__Written request__:
Write out the rows word for word, starting at the beginning of the rows and ending at the line that contains "coord(273,470)", with both of those lines included. Leave the pictures out of your copy.

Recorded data
(begin)
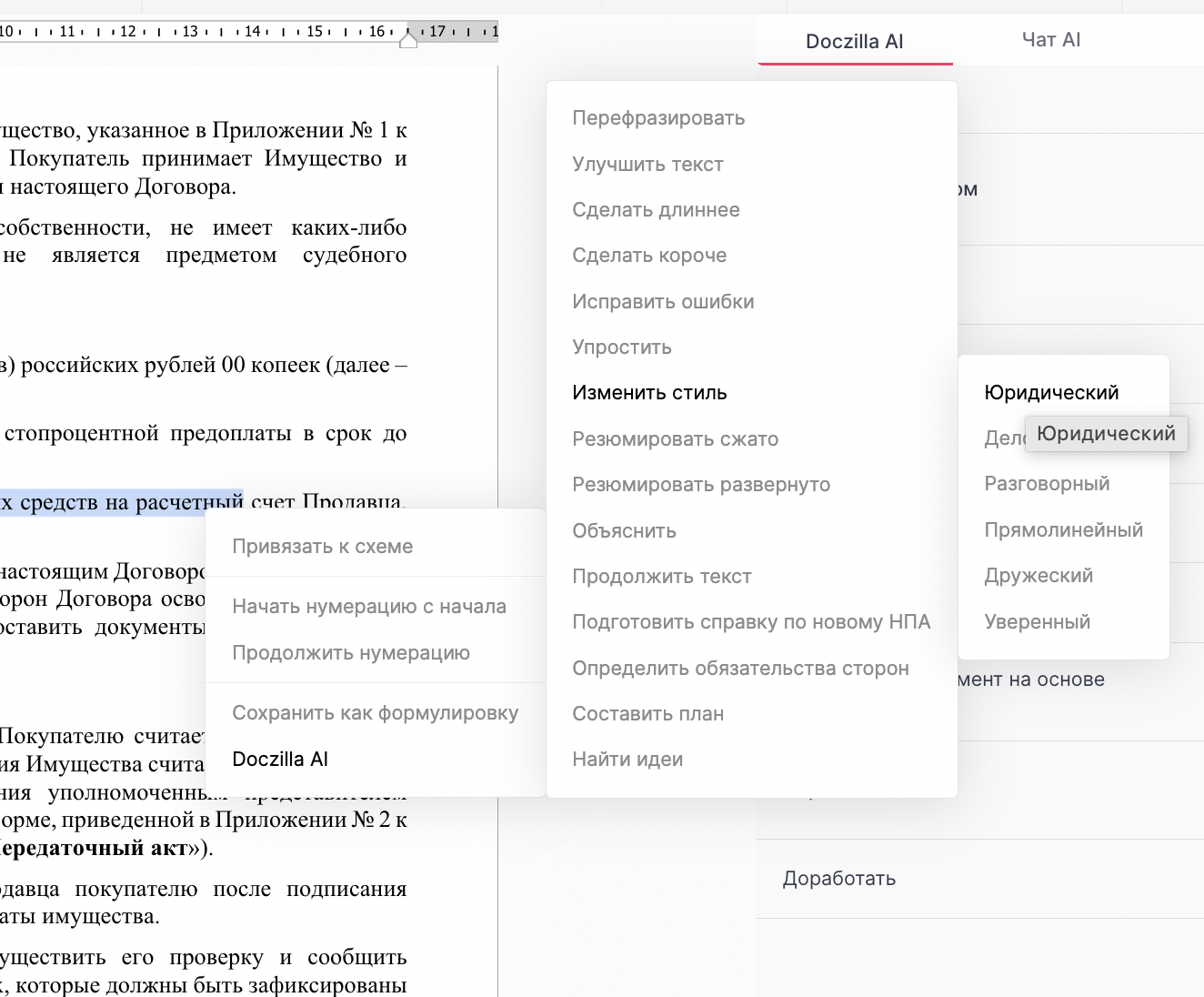Screen dimensions: 1204x997
Task: Click Сделать длиннее menu entry
Action: [x=656, y=210]
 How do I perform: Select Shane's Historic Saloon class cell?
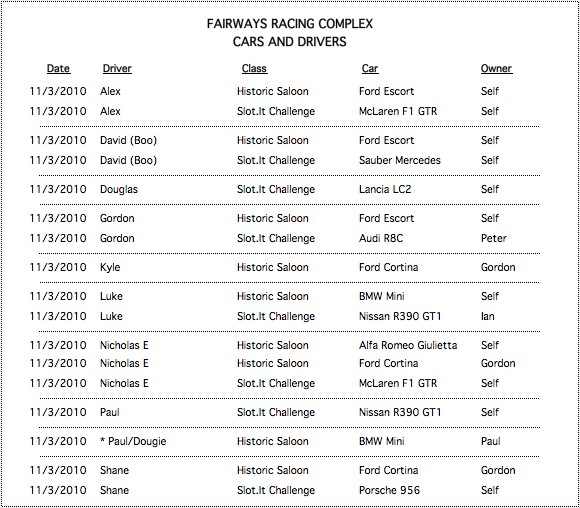coord(273,470)
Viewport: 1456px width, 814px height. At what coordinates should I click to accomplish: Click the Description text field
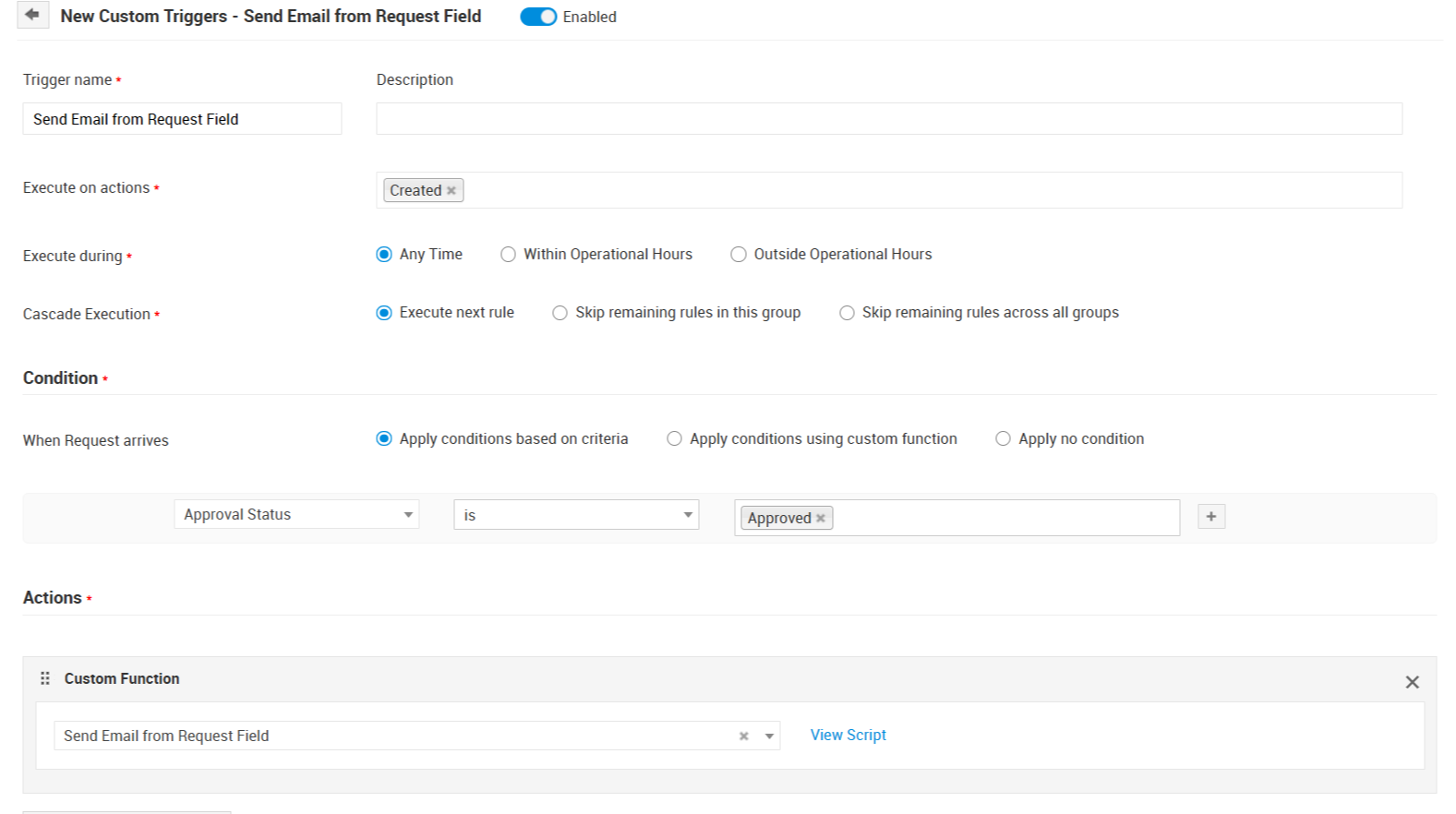(888, 119)
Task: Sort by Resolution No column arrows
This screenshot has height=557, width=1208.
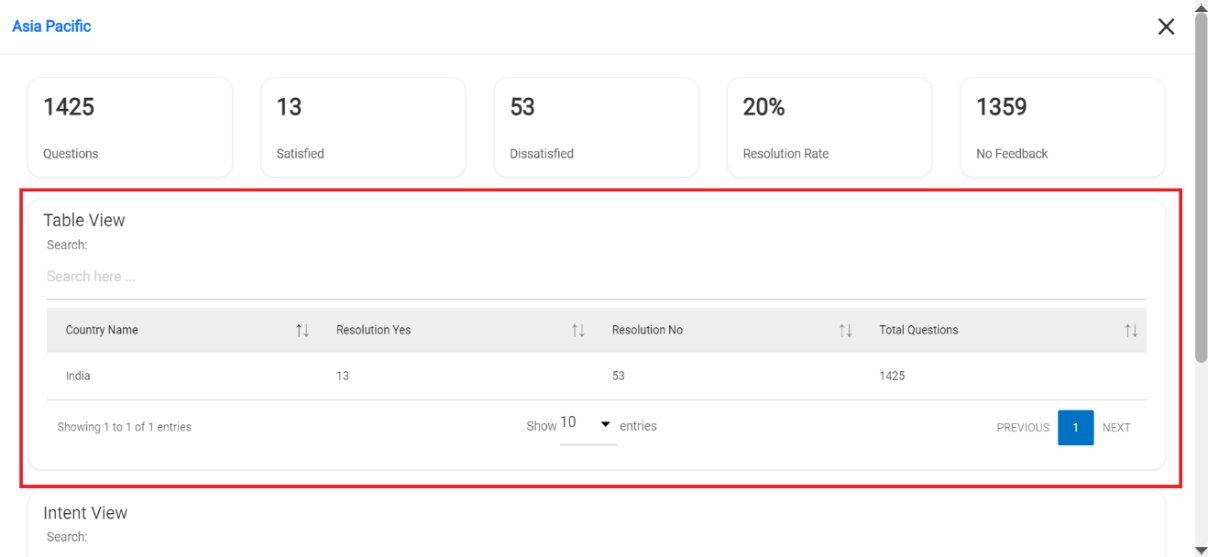Action: pos(845,331)
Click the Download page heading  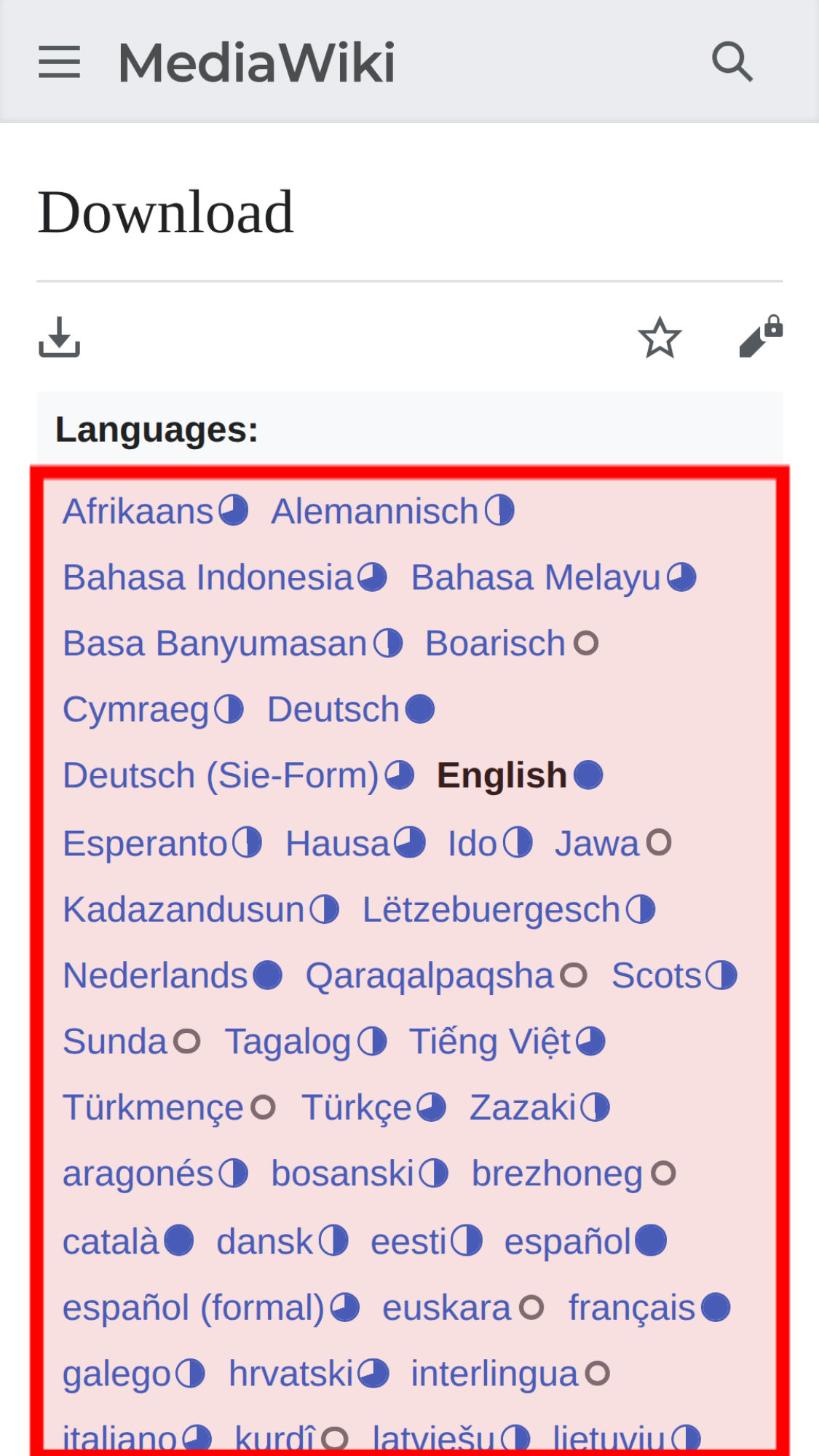(x=165, y=213)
(end)
__Written response__:
Screen dimensions: 1204x997
Task: Click Сделать длиннее menu entry
Action: [x=656, y=210]
 How do I perform: Select Shane's Historic Saloon class cell?
coord(273,470)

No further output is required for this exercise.